** Opening RECORDS SUPPLIED block **

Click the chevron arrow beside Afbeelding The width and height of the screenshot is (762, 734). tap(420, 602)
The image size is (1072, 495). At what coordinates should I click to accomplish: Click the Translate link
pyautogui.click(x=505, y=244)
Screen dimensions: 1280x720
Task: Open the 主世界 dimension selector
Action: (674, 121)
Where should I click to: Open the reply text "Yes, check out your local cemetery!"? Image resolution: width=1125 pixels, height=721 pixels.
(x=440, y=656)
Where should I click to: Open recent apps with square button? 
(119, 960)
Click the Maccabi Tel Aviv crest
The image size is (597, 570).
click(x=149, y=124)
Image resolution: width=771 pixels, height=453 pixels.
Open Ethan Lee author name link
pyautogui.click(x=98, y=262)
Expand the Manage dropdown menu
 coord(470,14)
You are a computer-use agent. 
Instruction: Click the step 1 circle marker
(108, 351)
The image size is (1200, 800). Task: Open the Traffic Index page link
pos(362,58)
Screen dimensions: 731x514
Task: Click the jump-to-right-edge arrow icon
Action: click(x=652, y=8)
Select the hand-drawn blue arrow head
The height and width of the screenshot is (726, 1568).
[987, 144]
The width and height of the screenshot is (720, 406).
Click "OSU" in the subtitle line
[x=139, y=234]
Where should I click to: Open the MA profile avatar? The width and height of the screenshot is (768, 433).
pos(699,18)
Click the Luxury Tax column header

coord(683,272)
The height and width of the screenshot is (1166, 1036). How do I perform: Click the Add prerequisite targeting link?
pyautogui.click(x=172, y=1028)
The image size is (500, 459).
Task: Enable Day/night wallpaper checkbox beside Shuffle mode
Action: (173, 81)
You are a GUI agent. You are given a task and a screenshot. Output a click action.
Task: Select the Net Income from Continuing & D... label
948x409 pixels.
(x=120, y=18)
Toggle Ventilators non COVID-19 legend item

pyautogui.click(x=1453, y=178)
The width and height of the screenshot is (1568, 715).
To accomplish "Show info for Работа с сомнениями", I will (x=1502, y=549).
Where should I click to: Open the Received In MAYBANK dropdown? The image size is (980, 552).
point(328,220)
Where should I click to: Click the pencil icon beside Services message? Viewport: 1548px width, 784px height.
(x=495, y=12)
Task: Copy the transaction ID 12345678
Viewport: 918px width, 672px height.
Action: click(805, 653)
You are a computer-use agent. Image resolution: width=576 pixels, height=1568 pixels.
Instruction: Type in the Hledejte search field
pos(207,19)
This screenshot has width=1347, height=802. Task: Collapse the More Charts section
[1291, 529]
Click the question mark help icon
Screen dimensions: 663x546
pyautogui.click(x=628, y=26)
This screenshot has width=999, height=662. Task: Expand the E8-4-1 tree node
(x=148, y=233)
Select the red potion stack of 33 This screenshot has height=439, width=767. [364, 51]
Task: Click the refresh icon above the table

** Closing RECORDS SUPPLIED block **

YOUR OBJECTIVE: The full set of records above is to be printed exactly as it appears.

ANSWER TO THIS TASK:
Click the chevron arrow beside Afbeelding The width and height of the screenshot is (762, 734). tap(420, 602)
The image size is (1072, 495). At what coordinates should I click to accomplish: Click the Translate link
pyautogui.click(x=505, y=244)
Screen dimensions: 1280x720
Task: Open the 主世界 dimension selector
Action: (674, 121)
Where should I click to: Open the reply text "Yes, check out your local cemetery!"? Image resolution: width=1125 pixels, height=721 pixels.
(x=440, y=656)
Where should I click to: Open recent apps with square button? 
(119, 960)
Click the Maccabi Tel Aviv crest
The image size is (597, 570).
click(x=149, y=124)
Image resolution: width=771 pixels, height=453 pixels.
Open Ethan Lee author name link
pyautogui.click(x=98, y=262)
Expand the Manage dropdown menu
 coord(470,14)
You are a computer-use agent. 
Instruction: Click the step 1 circle marker
(108, 351)
The image size is (1200, 800). Task: Open the Traffic Index page link
pos(362,58)
Screen dimensions: 731x514
Task: Click the jump-to-right-edge arrow icon
Action: click(x=652, y=8)
Select the hand-drawn blue arrow head
The height and width of the screenshot is (726, 1568).
[987, 144]
The width and height of the screenshot is (720, 406).
Click "OSU" in the subtitle line
[x=139, y=234]
Where should I click to: Open the MA profile avatar? The width and height of the screenshot is (768, 433).
pos(699,18)
Click the Luxury Tax column header

coord(683,272)
The height and width of the screenshot is (1166, 1036). How do I perform: Click the Add prerequisite targeting link?
pyautogui.click(x=172, y=1028)
The image size is (500, 459).
Task: Enable Day/night wallpaper checkbox beside Shuffle mode
Action: (173, 81)
You are a GUI agent. You are given a task and a screenshot. Output a click action.
Task: Select the Net Income from Continuing & D... label
948x409 pixels.
(x=120, y=18)
Toggle Ventilators non COVID-19 legend item

pyautogui.click(x=1453, y=178)
The width and height of the screenshot is (1568, 715).
To accomplish "Show info for Работа с сомнениями", I will (x=1502, y=549).
Where should I click to: Open the Received In MAYBANK dropdown? The image size is (980, 552).
point(328,220)
Where should I click to: Click the pencil icon beside Services message? Viewport: 1548px width, 784px height.
(x=495, y=12)
Task: Copy the transaction ID 12345678
Viewport: 918px width, 672px height.
Action: click(805, 653)
You are a computer-use agent. Image resolution: width=576 pixels, height=1568 pixels.
Instruction: Type in the Hledejte search field
pos(207,19)
This screenshot has width=1347, height=802. Task: Collapse the More Charts section
[1291, 529]
Click the question mark help icon
Screen dimensions: 663x546
pyautogui.click(x=628, y=26)
This screenshot has width=999, height=662. Task: Expand the E8-4-1 tree node
(x=148, y=233)
Select the red potion stack of 33 This screenshot has height=439, width=767. [364, 51]
Task: Click the refresh icon above the table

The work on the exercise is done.